Frankie Sandmel is a rabbinical student who generously shared their time and knowledge to answer the questions I had. I asked what steps a non-Orthodox Jew can take to make matzo that fulfills the spirit of the law if we’re not going to grind the wheat ourselves?

They recommend “keeping within the eighteen minutes when actually getting down to cooking evokes the haste with which our ancestors made matzo in the story. If your goal is to embody that part of the narrative – we have to get out, we have to make the bread as fast as possible – plus it’s a fun challenge to set an eighteen minute timer and see if you can get it in the oven in that period of time.” The number eighteen, as well as being an approximate of the amount of time dough has before starting to rise, is the numeric equivalent of the Hebrew letter Chai, which represents life.

Personally, for me Passover is a holiday where I usually keep much stricter kosher standards than I do in my normal life – for example, I follow the Ashkenazi tradition of not eating kitniyot, or foods that could be mistaken for the five forbidden grains, including rice and legumes. Given that I know it doesn’t make sense to start with and this year is already filled with anxiety and fear, this will likely be the year to break that habit, but I’m going to have a lot of feelings about it. Many of us will have different versions of feelings about changing the way we observe while figuring out how to observe in tumultuous circumstances. I asked for advice, and Sandmel shared their perspective that “the law is not meant to make you suffer. So especially in this moment when grocery stores are unpredictable, many of us live in communal houses with non-Jews, so cleaning for Passover is much more complicated when not going to stay with family.
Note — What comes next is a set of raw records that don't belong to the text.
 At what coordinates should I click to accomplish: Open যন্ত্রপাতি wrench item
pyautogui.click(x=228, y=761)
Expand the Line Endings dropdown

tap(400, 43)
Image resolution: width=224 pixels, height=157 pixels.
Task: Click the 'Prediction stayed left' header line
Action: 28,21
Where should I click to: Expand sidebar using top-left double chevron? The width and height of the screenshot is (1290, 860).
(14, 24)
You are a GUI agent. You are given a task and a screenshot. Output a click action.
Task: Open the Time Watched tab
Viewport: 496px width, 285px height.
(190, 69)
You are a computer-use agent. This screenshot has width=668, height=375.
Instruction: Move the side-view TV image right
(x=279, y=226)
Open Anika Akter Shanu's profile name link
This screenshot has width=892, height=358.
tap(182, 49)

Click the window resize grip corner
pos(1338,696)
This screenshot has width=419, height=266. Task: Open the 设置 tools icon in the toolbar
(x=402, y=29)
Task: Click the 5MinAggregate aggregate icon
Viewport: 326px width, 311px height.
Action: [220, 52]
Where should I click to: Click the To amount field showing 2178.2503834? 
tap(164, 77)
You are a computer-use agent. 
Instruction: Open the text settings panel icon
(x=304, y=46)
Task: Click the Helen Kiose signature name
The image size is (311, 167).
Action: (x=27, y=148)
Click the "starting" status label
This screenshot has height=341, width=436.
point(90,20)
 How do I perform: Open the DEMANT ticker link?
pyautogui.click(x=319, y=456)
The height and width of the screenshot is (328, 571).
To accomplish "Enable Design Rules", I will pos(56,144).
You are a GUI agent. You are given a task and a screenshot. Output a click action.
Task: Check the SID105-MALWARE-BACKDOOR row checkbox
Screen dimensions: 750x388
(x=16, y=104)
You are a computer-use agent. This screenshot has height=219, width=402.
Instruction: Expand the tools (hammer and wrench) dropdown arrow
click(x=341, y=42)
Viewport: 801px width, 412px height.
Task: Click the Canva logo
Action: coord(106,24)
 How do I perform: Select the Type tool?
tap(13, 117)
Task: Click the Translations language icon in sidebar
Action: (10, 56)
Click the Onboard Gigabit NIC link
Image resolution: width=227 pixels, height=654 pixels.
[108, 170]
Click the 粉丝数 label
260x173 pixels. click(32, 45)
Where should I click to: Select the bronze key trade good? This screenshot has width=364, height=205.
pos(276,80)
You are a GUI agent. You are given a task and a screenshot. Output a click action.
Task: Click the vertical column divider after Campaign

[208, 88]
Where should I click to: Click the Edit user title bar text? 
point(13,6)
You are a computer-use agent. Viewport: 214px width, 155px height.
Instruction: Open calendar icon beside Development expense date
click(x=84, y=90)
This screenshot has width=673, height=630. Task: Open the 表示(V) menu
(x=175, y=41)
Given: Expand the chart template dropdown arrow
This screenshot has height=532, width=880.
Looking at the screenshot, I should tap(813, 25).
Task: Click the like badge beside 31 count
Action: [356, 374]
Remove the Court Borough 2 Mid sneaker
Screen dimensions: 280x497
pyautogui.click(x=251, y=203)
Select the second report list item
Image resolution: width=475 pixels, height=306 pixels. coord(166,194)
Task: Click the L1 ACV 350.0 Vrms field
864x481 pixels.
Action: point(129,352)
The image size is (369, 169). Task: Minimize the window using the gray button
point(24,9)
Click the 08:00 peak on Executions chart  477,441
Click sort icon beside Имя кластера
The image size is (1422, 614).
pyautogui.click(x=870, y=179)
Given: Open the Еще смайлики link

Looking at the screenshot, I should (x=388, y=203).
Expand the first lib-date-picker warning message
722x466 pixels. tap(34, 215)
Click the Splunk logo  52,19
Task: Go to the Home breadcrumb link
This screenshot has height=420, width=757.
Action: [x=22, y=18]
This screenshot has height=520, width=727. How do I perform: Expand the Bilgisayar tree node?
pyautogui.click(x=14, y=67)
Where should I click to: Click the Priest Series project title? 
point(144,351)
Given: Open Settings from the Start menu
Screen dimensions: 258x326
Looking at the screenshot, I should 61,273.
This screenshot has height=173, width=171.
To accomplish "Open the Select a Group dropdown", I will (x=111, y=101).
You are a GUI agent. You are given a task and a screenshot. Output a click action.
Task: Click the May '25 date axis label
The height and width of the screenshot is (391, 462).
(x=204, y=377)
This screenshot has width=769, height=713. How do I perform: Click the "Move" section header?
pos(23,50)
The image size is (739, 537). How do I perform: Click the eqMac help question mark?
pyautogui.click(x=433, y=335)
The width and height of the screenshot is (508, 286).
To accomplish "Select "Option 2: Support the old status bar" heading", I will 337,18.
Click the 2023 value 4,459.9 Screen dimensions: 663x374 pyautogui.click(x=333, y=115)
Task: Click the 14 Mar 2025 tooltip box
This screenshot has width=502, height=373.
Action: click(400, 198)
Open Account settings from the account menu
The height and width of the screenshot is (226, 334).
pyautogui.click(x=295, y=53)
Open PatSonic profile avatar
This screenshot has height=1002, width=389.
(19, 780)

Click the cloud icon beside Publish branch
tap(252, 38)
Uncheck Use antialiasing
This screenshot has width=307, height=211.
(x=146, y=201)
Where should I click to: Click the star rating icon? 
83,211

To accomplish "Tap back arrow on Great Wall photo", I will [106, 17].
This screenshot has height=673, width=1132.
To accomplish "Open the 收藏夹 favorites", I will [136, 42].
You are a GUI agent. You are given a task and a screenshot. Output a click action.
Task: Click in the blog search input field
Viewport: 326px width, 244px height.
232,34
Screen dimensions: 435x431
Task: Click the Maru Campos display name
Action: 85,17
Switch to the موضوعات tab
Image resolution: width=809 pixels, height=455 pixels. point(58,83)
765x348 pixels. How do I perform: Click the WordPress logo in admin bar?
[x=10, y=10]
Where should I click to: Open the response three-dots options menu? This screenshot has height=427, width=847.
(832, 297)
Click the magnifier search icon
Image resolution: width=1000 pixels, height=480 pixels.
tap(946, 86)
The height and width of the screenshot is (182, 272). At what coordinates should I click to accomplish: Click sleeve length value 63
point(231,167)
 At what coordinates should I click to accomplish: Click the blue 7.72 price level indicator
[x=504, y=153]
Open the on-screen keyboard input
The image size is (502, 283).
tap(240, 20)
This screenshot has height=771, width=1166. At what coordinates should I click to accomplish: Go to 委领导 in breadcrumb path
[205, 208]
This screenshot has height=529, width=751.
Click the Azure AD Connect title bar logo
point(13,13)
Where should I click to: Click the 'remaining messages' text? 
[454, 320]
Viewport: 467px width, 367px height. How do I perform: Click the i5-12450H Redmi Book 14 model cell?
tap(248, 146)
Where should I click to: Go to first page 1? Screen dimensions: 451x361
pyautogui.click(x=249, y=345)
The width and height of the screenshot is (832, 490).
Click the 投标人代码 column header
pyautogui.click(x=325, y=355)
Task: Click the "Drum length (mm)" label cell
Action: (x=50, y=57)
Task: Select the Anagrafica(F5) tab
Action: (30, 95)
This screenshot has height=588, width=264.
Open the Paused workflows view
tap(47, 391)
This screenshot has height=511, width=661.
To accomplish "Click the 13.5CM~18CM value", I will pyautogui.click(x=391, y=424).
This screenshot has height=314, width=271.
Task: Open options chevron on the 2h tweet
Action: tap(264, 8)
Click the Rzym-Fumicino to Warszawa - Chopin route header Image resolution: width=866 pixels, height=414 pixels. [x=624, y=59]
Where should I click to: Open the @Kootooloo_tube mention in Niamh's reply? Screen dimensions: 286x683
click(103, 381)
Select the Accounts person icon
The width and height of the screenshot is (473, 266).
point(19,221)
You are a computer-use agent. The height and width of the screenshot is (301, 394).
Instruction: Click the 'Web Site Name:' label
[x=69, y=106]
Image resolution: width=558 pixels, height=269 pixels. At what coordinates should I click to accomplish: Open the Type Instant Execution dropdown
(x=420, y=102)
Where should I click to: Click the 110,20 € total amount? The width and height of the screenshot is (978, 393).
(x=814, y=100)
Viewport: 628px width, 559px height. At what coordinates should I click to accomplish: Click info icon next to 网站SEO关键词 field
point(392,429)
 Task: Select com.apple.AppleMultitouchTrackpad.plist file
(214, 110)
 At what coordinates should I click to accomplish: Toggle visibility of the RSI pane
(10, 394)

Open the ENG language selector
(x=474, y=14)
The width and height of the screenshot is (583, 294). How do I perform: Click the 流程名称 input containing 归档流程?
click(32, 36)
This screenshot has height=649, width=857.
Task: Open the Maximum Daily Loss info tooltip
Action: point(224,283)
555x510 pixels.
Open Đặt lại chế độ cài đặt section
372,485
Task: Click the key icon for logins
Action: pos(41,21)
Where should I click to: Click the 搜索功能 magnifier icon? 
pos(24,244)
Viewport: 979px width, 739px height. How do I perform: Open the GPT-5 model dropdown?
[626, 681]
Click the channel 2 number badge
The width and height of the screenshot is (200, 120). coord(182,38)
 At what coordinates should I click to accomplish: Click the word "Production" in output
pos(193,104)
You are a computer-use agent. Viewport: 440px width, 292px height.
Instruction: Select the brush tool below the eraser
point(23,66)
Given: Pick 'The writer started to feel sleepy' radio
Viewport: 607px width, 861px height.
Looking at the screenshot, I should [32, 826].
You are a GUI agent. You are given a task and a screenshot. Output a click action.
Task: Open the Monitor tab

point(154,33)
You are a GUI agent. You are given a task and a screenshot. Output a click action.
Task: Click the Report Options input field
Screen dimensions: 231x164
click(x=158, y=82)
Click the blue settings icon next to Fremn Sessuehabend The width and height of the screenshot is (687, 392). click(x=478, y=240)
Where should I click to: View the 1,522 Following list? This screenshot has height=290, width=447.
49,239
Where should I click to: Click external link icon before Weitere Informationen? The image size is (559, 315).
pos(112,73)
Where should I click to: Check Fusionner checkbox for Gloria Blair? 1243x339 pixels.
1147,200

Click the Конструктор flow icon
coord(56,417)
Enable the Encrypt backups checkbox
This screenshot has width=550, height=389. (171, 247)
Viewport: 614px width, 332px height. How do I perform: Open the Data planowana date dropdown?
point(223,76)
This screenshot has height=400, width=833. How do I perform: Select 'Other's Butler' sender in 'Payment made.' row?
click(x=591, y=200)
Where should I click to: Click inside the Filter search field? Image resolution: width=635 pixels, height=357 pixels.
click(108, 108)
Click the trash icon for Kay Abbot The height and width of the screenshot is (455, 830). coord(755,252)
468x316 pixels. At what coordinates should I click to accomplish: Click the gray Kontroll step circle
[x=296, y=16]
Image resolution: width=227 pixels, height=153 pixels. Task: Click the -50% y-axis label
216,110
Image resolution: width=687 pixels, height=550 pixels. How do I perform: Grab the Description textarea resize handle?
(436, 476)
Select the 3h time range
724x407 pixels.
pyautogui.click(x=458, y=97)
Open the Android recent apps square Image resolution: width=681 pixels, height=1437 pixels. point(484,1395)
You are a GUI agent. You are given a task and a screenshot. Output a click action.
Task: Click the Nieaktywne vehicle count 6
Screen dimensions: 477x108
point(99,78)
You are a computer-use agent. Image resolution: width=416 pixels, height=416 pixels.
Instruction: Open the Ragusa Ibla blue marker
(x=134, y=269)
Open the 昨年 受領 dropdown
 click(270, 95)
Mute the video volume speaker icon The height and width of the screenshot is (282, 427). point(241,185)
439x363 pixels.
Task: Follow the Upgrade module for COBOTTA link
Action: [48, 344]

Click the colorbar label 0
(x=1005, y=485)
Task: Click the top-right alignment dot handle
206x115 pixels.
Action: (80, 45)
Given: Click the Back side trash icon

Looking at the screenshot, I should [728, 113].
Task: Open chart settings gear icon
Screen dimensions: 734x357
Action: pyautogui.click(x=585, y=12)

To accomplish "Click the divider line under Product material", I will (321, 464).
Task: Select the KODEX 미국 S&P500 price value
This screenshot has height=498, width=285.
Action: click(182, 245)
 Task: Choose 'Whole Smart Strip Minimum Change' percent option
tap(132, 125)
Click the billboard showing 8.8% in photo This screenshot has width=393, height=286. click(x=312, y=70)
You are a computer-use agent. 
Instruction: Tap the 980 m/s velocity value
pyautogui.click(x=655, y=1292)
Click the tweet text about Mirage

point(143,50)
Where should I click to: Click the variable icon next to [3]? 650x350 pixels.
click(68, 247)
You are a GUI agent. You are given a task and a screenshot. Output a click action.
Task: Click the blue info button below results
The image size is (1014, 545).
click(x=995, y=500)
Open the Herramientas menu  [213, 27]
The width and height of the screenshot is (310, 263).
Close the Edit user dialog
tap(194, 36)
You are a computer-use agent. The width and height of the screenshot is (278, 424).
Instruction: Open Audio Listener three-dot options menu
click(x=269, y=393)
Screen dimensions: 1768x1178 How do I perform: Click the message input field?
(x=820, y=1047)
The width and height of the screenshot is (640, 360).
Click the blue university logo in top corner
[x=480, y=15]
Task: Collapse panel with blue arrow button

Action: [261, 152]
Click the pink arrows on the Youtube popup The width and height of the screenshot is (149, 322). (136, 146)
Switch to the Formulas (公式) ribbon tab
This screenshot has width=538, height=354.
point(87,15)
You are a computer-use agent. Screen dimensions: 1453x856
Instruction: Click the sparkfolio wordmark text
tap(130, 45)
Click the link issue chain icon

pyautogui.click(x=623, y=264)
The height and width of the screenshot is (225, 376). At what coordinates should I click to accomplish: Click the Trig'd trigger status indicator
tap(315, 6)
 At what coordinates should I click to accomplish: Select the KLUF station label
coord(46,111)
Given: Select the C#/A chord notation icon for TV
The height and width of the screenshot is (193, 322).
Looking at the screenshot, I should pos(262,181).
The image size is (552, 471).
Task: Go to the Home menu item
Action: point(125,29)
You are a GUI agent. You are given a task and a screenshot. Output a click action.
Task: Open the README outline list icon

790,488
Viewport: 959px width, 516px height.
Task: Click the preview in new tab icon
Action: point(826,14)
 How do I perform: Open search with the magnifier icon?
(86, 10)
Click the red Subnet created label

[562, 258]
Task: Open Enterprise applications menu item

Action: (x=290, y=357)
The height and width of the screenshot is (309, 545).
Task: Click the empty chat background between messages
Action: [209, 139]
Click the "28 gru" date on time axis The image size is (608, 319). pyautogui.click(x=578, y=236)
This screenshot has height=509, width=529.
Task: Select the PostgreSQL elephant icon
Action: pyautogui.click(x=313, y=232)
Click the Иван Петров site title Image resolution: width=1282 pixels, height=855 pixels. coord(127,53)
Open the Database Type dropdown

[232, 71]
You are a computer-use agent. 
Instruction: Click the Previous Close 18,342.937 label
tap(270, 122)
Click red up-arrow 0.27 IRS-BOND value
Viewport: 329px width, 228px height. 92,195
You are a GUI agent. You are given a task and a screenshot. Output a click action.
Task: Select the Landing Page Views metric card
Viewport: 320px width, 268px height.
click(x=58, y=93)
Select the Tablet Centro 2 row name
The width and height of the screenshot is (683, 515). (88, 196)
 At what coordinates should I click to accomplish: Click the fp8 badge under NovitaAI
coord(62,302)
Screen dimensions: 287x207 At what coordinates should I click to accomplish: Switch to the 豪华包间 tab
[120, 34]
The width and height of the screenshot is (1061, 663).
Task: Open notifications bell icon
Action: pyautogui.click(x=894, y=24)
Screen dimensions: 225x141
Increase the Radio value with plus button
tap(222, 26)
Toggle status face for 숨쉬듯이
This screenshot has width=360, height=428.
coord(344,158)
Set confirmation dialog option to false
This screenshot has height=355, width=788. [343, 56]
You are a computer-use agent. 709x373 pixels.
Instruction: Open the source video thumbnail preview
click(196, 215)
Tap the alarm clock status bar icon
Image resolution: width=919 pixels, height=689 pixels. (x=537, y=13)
Being a little more forgiving then you might be in other circumstances is still in the spirit of the holiday. Passover has very visceral and deep associations for many of us, especially for those of us who grew up celebrating or adopted them and adopted the gravity of them. Passover is a particularly charged holiday to be lenient about.”

For those of us who will be celebrating Passover remotely or without family for the first time, Sandmel recommends connecting through food, or “thinking of other traditions that you have in your family seder that you might want to bring to whatever community you have access to, even if it’s just you and your roommates.” The people around us, whether or not they celebrate Passover, will want to help make it a meaningful experience. And of course, call your grandparents and other elder members of your family or community that you would otherwise be seeing! We can still connect from afar, even if we can’t physically celebrate together this year.

Homemade Matzo, Bread of Affliction

We’re going to make matzo! It will not be fully kosher for Passover – if you want full adherence to kosher standards, please make sure to purchase appropriate matzo. However, I found that making it was a process that connected me to the haste and stress that it is meant to commemorate, and quickly yielded a tasty, crisp matzo.

Ingredients

Flour and water

Tools

Cookie sheet, rolling pin, fork, bowl, measuring cup, tongs, oven mitt

Recipe

1. Preheat oven to the highest temperature it can go. For my oven, it was 550 F. Place a cookie sheet in the oven when preheating begins so that it will also preheat. (Depending on how you observe Passover, you may want to cover the cookie sheet with aluminum foil).

2. Prepare a clean surface, a rolling pin, and a fork. Wash your hands thoroughly.

3. Measure out your flour and water. Don’t combine them yet! The basic ratio is 3 1/4 flour to 1 water; since that’s way too much to actually do for one person, I did 1 cup flour to 1/3 cup water (plus an extra teaspoon if necessary). I had a bit of extra time and tried to double that for the next batch and ran out of time while knocking multiple things off the table, so I’d recommend going for a maximum of 1 1/2 cups flour (and 2/3 cups water) for one person making this until you get the hang of it.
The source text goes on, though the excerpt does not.